A recent paper published by researchers from Stanford University, Cornell University, and West Virginia University reveals that Meta's Llama3.1 AI model can reproduce large amounts of copyrighted book content verbatim, posing a potential legal risk for the tech giant. The study found that the Llama3.170B model could reproduce up to 42% of the text from "Harry Potter and the Philosopher's Stone" during testing, far surpassing the 4.4% achieved by the first-generation Llama model.

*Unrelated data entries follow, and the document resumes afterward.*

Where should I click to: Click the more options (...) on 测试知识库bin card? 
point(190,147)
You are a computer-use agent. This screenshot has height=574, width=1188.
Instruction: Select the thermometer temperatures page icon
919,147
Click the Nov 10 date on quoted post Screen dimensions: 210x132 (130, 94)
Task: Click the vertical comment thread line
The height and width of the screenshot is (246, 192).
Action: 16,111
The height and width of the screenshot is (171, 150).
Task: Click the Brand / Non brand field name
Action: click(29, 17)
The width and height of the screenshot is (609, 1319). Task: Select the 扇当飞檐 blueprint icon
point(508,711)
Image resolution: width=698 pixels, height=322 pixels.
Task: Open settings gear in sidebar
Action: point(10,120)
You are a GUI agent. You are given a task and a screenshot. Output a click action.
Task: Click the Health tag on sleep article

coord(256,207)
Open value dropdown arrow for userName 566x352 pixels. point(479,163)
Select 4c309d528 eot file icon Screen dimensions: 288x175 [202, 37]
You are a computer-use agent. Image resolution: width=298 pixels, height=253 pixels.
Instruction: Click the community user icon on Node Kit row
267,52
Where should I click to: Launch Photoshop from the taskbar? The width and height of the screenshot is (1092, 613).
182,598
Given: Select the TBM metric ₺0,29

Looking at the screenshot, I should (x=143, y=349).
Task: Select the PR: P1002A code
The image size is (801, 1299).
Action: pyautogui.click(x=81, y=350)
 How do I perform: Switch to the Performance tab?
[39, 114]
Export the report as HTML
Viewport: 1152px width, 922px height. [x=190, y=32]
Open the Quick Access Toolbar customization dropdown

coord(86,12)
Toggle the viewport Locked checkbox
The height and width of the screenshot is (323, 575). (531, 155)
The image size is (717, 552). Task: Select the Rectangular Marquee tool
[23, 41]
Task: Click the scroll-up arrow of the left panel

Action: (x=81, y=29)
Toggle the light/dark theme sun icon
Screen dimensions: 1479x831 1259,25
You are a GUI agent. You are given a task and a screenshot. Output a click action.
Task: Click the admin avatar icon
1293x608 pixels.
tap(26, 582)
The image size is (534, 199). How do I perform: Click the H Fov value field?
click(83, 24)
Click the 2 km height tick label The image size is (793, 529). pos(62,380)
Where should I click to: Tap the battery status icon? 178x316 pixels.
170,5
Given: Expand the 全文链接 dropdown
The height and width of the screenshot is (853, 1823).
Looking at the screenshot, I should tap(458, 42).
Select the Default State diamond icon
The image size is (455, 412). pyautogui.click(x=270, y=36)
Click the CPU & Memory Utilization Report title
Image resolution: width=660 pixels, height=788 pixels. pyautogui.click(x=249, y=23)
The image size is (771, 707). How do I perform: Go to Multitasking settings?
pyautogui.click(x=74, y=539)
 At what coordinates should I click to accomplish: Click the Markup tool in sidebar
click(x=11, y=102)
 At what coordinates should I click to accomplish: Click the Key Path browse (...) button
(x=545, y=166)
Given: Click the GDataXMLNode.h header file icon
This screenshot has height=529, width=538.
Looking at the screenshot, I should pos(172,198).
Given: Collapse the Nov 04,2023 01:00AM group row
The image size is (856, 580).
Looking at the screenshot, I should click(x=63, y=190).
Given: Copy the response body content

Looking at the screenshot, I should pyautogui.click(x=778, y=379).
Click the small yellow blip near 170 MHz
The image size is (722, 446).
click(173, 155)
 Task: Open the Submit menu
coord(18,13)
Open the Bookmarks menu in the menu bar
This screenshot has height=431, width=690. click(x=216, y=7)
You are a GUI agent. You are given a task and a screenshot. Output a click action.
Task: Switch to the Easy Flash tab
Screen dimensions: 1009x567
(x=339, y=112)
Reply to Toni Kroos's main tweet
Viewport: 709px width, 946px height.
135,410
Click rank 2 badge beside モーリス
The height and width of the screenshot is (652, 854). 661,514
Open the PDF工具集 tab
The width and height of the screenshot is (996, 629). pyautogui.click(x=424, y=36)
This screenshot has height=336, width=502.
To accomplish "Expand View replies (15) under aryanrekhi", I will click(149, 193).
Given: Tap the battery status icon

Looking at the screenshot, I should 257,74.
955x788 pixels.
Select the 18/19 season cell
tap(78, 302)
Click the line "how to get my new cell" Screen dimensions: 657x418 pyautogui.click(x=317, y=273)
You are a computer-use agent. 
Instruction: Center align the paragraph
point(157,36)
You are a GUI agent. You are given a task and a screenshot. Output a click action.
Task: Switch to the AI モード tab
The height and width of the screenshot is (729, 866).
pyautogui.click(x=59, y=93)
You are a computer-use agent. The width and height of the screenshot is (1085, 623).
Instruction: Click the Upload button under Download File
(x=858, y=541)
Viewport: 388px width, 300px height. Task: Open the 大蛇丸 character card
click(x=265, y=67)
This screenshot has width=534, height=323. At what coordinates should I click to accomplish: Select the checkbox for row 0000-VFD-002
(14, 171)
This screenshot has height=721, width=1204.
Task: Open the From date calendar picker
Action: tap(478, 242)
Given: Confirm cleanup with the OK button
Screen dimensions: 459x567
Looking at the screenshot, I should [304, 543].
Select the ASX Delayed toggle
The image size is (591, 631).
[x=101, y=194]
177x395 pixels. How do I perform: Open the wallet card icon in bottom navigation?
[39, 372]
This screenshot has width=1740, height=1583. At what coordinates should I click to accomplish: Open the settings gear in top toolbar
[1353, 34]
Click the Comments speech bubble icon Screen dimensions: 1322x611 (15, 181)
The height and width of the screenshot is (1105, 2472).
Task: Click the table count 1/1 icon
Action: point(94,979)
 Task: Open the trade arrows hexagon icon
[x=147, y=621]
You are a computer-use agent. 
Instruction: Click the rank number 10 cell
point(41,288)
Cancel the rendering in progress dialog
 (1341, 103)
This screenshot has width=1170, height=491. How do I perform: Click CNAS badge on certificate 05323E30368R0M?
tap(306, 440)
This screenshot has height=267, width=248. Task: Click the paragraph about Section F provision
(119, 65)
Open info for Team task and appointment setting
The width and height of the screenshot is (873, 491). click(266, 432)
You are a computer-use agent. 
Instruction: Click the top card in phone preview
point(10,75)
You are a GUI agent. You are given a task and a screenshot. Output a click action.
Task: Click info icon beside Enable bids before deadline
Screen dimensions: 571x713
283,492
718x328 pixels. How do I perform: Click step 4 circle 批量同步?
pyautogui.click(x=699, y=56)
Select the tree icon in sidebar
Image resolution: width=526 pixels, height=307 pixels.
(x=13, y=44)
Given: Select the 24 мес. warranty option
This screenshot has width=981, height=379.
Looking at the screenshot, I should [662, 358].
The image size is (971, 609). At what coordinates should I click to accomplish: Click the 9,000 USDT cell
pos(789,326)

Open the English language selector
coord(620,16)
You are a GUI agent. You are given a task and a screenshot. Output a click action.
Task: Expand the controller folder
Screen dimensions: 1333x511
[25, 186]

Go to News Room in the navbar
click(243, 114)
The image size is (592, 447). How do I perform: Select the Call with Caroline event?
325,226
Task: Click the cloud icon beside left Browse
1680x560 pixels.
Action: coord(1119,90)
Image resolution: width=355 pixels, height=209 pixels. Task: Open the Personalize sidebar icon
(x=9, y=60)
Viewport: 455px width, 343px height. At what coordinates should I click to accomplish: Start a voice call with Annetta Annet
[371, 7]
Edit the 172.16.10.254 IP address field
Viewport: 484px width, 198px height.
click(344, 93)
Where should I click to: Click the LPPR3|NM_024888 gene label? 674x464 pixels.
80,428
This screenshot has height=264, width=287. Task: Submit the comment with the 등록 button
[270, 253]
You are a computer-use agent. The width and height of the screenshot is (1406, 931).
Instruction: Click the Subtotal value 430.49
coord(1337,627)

AI models such as OpenAI's ChatGPT and Meta's Llama are typically trained on massive datasets to identify and generate new patterns. However, the key finding of this research is that Meta's Llama model appears not just to learn language patterns but can almost "fully remember" certain books, such as "Harry Potter" and "1984." Mark Lemley, a technology law expert at Stanford, stated that if an AI can generate complete excerpts from its training data, it no longer qualifies as a "transformative work" based on learning but instead resembles a "giant .ZIP file" containing copyrighted works, allowing users to copy freely.

Copyright

Copyright Controversy: Verbatim Reproduction vs. Learning Patterns

In testing AI models from companies like OpenAI, DeepSeek, and Microsoft, Lemley's research team discovered that Meta's Llama was the only model capable of accurately recounting book content. Besides the first book in the "Harry Potter" series, the model also demonstrated significant memory capabilities for F. Scott Fitzgerald's "The Great Gatsby" and George Orwell's "1984."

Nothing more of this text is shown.